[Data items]
- Opening Delimiter -

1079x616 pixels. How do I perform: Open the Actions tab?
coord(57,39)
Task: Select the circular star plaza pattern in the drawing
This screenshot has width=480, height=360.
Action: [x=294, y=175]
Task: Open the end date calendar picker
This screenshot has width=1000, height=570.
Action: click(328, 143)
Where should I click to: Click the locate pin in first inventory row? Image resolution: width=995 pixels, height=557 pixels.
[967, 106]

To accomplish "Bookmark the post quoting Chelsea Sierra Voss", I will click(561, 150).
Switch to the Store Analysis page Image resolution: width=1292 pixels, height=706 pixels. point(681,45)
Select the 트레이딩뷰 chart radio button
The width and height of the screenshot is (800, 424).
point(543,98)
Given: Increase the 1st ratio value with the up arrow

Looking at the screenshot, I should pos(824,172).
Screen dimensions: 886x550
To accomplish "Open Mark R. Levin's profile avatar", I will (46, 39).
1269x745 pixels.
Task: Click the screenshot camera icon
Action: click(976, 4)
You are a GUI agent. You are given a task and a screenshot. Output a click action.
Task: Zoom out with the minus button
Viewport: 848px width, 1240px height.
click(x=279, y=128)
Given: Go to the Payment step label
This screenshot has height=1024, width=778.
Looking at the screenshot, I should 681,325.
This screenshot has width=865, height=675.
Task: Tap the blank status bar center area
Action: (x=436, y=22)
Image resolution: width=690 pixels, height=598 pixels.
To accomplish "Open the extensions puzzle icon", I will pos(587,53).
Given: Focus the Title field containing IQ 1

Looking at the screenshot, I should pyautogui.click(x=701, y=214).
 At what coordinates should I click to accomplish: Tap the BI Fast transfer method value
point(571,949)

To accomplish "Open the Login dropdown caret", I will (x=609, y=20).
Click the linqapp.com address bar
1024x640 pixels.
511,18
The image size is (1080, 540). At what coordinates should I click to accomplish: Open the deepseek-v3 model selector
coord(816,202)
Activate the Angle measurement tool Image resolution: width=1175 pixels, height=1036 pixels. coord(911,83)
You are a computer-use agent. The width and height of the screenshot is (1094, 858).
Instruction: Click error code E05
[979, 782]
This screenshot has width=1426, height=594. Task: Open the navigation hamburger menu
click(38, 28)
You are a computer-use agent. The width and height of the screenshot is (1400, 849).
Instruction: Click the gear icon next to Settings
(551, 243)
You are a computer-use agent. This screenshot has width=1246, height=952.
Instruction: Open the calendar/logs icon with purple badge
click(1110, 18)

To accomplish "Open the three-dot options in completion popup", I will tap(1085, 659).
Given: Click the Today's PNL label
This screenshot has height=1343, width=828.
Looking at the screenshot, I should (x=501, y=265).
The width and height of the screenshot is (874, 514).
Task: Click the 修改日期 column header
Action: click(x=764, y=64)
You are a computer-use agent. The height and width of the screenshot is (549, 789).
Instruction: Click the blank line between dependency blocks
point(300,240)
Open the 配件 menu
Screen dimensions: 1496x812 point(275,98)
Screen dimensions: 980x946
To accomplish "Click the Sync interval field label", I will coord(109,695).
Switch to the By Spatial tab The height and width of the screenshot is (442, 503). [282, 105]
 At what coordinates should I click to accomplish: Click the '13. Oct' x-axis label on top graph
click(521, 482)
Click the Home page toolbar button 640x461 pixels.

- Closing Delimiter -

Looking at the data above, write out exactly the lines that start at the one containing "Where should I" and end at the one containing "Screen dimensions: 886x550"; include both and nothing beyond.

** Reply to the task **
Where should I click to: Click the locate pin in first inventory row? Image resolution: width=995 pixels, height=557 pixels.
[967, 106]

To accomplish "Bookmark the post quoting Chelsea Sierra Voss", I will click(561, 150).
Switch to the Store Analysis page Image resolution: width=1292 pixels, height=706 pixels. point(681,45)
Select the 트레이딩뷰 chart radio button
The width and height of the screenshot is (800, 424).
point(543,98)
Given: Increase the 1st ratio value with the up arrow

Looking at the screenshot, I should pos(824,172).
Screen dimensions: 886x550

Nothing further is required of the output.